Re: Normalization, Natural Keys, Surrogate Keys

From: Costin Cozianu <>
Date: 26 May 2002 10:01:59 -0700
Message-ID: <>

> > >What if, for example, the person
> > > providing the SSN provided a false SSN? Does that happen? Yes. Often.
> >
> > Well, then if it happens there has to be business rules to deal with
> > this "happening". Relying on the surrogate key, does not solve the
> > problem, it simply says that you're hiding your head in the sand,
> > praying for the best.
> Yes, and - I'm sorry - I didn't make that clear in my post. Relying
> soley on the DB to enforce anything is - in my book - not a good
> practice. I believe wholly that the database is part of an
> application. It should be designed as part of the application and not
> in a theoretical vacumn. I believe, therefore, the database designer
> needs to work with the appliccation designers.
> In the case I demonstrated above, which is a real-world example, the
> end users are required to generate a "fake" SSN for new people who
> either don't have an SSN assigned yet or cannot remember thiers. The
> end users are typically instructed to provide 999-99-9999 as the SSN.
> In terms of checking for a duplicate when a surrogate key is used then
> that can be done through the application. If this is practiced then
> you can choose what to do with the duplicate entry - reject it, allow
> it, modify the existing entry.

Why not have the database enforce validity of data ? The general rule is that business rules, validity constraints, and so on should be enforced by the database as much as possible, and this is for good reason.

First of all because it is easier and safer, in database you declaratively specify constraints, while relying that all programmers write bug-free programs and read all the applicable design documentation as to make sure that your database is sound, well, that's not a very safe approach and it's kind of asking for trouble. Even if you have constraints enforced by the application and checking them in the database seems redundant, it's a safety measure nevertheless.

For example, in the above, because you allow for that 999999999 for situations that are very rare (let's say <1% or <5% of the cases), you fail to protect the vast majority of cases, because you won't be able to declarer the UNIQUE constraint on the SSN. There are better way to deal with this, one example that I suggested is create an SSN_Exceptions table where you put the data collected for the persons who don't have a SSN or their SSN has problems.

Then, you rely on trhe app programmers to check (for duplicates) before insert, most of whom will probably not do becausde they've been indoctrinated by objects and object identity, and worse, they might use Object/Relational frameworks (even worse, Enterprise Java Beans) that work on cruise-controle, they're happy with the artificial identity (RowID in this case). So don't be surprise if duplicate SSNs will appear.

The right way to do it is to have an UNIQUE constraint, the application will try to insert the data (without checking for duplicates), and the database will fail the INSERT in case of invalid data, then the application can catch the exception and follow the business rules for dealing with these exceptions.  

> > For example, if I have a surrogate key in your system, and I come to
> > ask the operator to change my SSN, something is not quite right.
> Um, why?

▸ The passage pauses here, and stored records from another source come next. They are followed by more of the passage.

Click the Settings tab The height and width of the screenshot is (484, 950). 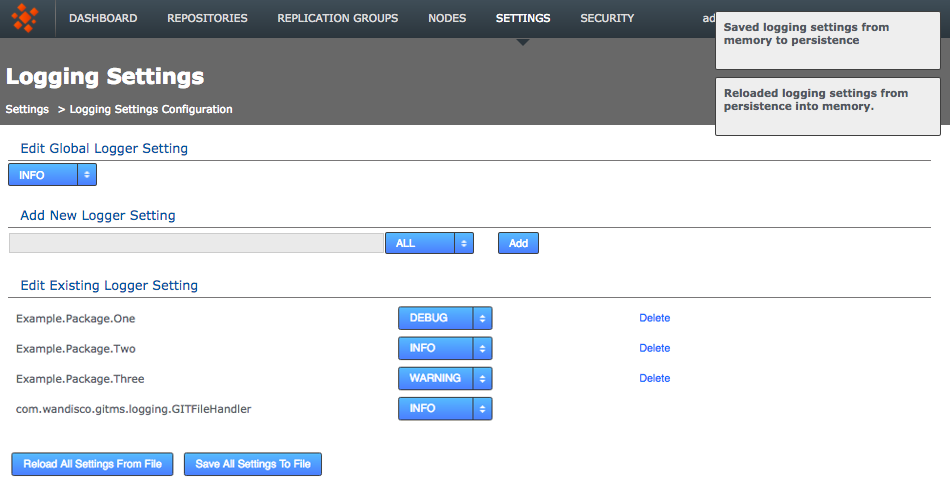[522, 18]
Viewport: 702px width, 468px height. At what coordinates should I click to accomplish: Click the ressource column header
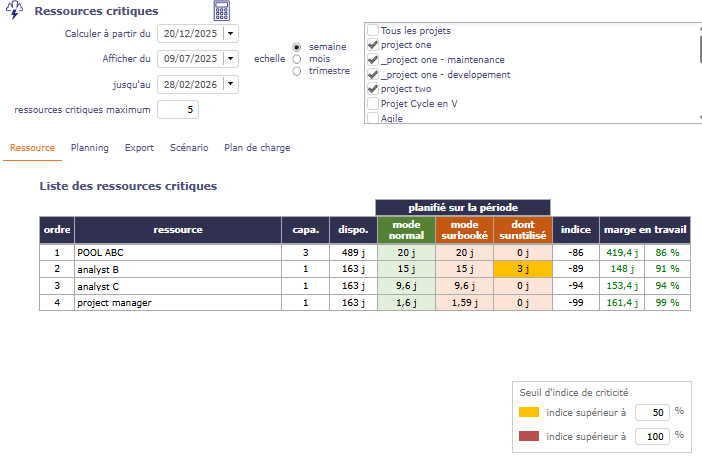(x=177, y=230)
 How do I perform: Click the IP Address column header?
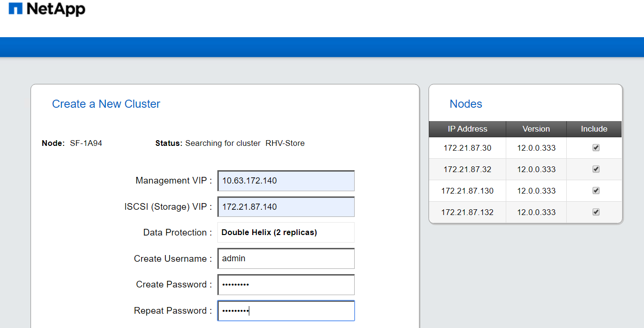point(467,129)
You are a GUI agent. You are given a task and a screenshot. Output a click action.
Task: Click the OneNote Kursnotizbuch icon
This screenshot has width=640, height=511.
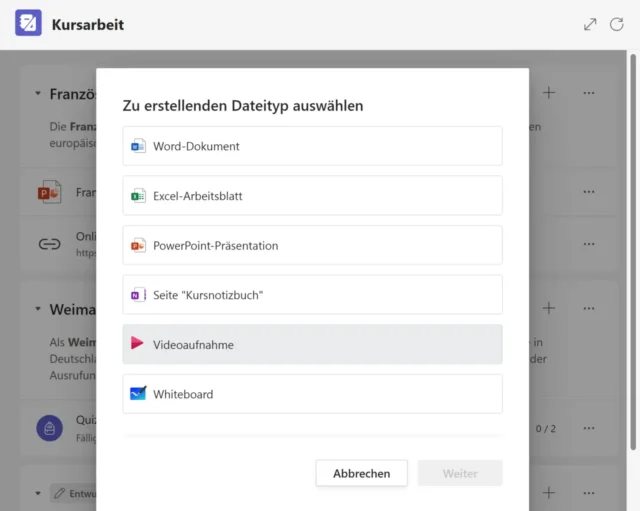(x=138, y=295)
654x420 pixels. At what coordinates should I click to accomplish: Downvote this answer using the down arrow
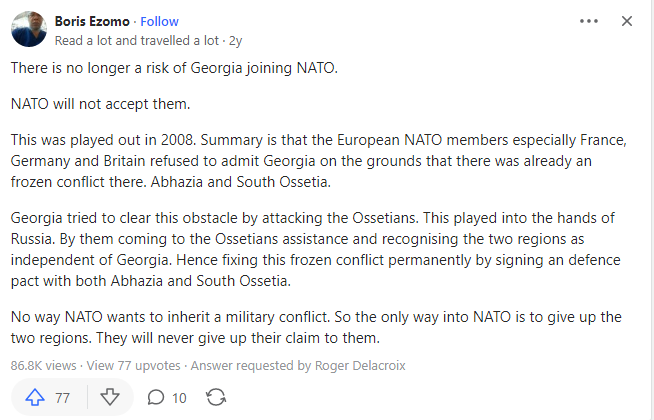(110, 397)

You mean not right with the DBMS or not legally right?

Not legally right, first of all. If you are the DMV you shouldn;t give out different licenses to different persons with the same SSN. Potentially one might be a fraud. Even if it was an honest mistake (operator error) , because insurance companies, for example ,might lookup my driving record by my SSN, I can suffer the other's person violations. A repord writer could easily aggregate by SSN.

From the point of vuiew of good DBMS practices it's also a disaster, because that is what an DBMS can easily avoid, while it will requitre the DBA and other people a lot of hastle to manually correct the situation (if they ever do it). Before the DBA sees it, other records might propagate (even to other systems) with the wrong correlation to the wrong SSN.

That is chiefly because a KEY should be something to solve what we call the identification problem (identifying the business concept we're talking about), and not merely a convenience to identify something internal to the system (a row in a table). With surrogate keys, relational databases become no better than COBOL index files, because the surrogate key takes the place of the record pointer.  

> > That's probably a bad design.
> Probably is a bad desing in terms of theory, but it works for us. In
> designing databases with well over 50 tables and millions of records,
> it makes for very easy maintenance and upgrades, which is my primary
> goal as a developer and project manager.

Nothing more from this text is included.